Building trust in media

Wikipedia Examples

Mark asked me to put together a more complete collection of Wikipedia example articles.

These are a few of the articles I’ve marked up, with the goal of automating the process of converting existing quotes to Contextual Citations:

Ruth Bader Ginsburg

Ruth Bader Ginsburg: Example Wikipedia article


  1. Ruth Bader Ginsburg
  2. Hillary Clinton **
  3. Donald Trump **


  1. Pride and Prejudice
  2. Hamlet


  1. Inauguration of John F. Kennedy
  2. 2000_MI6_attack


  1. Manned Orbiting Laboratory
  2. Syphilis


** These articles have been completely marked up, including Books that are not available online.


Converting to Contextual Citations

Here’s how I imagine’s Contextual Citations could be integrated with Wikipedia:

Phase 1: Manual Editing

In phase 1, citations from sample articles could be manually marked up.  This trial-run would most likely start with less high profile pages. If this were successful, Wikipedia Editors could be given the ability to mark up citations through the editor and citations could be indexed, either manually or automatically upon publication. Since most people would not know about the ability to create contextual citations using the Wikipedia editor, this phase would also be fairly low-profile.

Improving the accuracy of the returned CiteIt Context is a precondition for greater adoption.

  1. The context returned by the web service needs to be more accurate (I’ve cataloged some of the bugs below).
  2. The number of “misses” where the web service incorrectly fails to find the context needs to be reduced.
  3. The speed and scalability of the web service need to be improved.
    • Right now it takes hours to process the Donald Trump article.  The Donald Trump and Hillary Clinton articles were chosen as sample articles because they has a high number of web citations.

Phase 2: Automatic Conversion:

My friend Bryan said that it should be possible to retroactively go back and automatically convert all of Wikipedia quotes to use CiteIt’s Contextual Citations, assuming the Pareto principle that roughly 80% of the citations could be converted with a script following some straight-forward rules and the remaining citations would have to be manually processed.
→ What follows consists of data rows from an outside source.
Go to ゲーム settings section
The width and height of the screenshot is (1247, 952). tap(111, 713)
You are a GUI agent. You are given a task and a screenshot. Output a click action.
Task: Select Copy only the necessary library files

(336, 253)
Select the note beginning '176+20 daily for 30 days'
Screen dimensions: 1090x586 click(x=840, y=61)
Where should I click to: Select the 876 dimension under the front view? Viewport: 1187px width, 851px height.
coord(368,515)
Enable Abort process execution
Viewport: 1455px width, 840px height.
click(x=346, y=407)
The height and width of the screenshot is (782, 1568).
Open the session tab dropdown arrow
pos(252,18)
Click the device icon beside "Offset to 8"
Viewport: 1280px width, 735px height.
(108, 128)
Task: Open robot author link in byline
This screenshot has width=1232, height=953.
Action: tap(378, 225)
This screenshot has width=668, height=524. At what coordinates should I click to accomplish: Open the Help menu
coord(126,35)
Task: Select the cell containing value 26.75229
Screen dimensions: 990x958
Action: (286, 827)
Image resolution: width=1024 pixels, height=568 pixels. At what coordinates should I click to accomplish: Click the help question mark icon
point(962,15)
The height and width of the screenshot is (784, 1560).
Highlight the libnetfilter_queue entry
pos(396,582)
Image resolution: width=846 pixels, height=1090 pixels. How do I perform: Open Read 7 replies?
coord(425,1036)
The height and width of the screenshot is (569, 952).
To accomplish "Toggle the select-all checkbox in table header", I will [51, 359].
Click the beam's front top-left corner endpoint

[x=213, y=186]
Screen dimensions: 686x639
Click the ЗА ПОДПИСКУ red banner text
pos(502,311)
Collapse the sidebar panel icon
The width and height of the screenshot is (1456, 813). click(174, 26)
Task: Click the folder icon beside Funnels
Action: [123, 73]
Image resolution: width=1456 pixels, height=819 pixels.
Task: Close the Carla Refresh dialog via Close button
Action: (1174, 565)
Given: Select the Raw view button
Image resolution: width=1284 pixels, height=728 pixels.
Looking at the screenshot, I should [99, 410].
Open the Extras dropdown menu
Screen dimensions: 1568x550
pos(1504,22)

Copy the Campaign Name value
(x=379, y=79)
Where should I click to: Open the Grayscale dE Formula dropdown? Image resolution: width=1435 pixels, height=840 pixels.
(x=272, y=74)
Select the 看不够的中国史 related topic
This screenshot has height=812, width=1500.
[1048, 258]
With that in mind, I set out over the past month to do a fairly thorough analysis of the types of issues that we could encounter if we chose to automate the conversion. As part of the process, I would hope to create a database of citations to be “upgraded” and an interface for reporting and fixing bugs

From this database, we could both:

  • Analyze the accuracy of the program that converts quotes to Contextual Citations
  • Capture the human corrections to the program’s output

Machine Learning Option

If someone wanted to automate this process further, this process might be a good candidate for machine learning but the Wikipedia community’s philosophy towards automation and error-handling would determine how the technology is developed.


Analyzing Errors:

I did a more thorough job of analyzing the Hillary Clinton and Donald Trump articles, going through every quotation in the article (excluding the references at the end of the article) and marking each quote up with a q-tag and CSS classes, indicating the reason why the citation couldn’t be properly matched.

You can see highlights of all the errors if you click on the blueShow Citation Errors” button in the upper-right corner of the yellow header:

Screenshot: Show Citation Errors


Error Codes:

Below is a list of the CSS error classes created when marking up sample Wikipedia articles.

Category Class Description Example Color
Error citeit-automation-error An automated bot would likely pull an inappropriate match should we return multiple matches and return all results to editors or readers?


Trump favors neutral or positive balances of trade over negative balances of trade, also known as a trade deficit”. Trump adopted his current skeptical views 


“Share of total U.S. merchandise trade deficit by country”

Explanation:  Source Returns the first result from the first footnote’s source.  But this is a legend title rather than the actual article body. It would be preferable to use a latter match.  Perhaps a UI could be built that displays all matched results and gives Wikipedia editors the ability to chose the preferred instance.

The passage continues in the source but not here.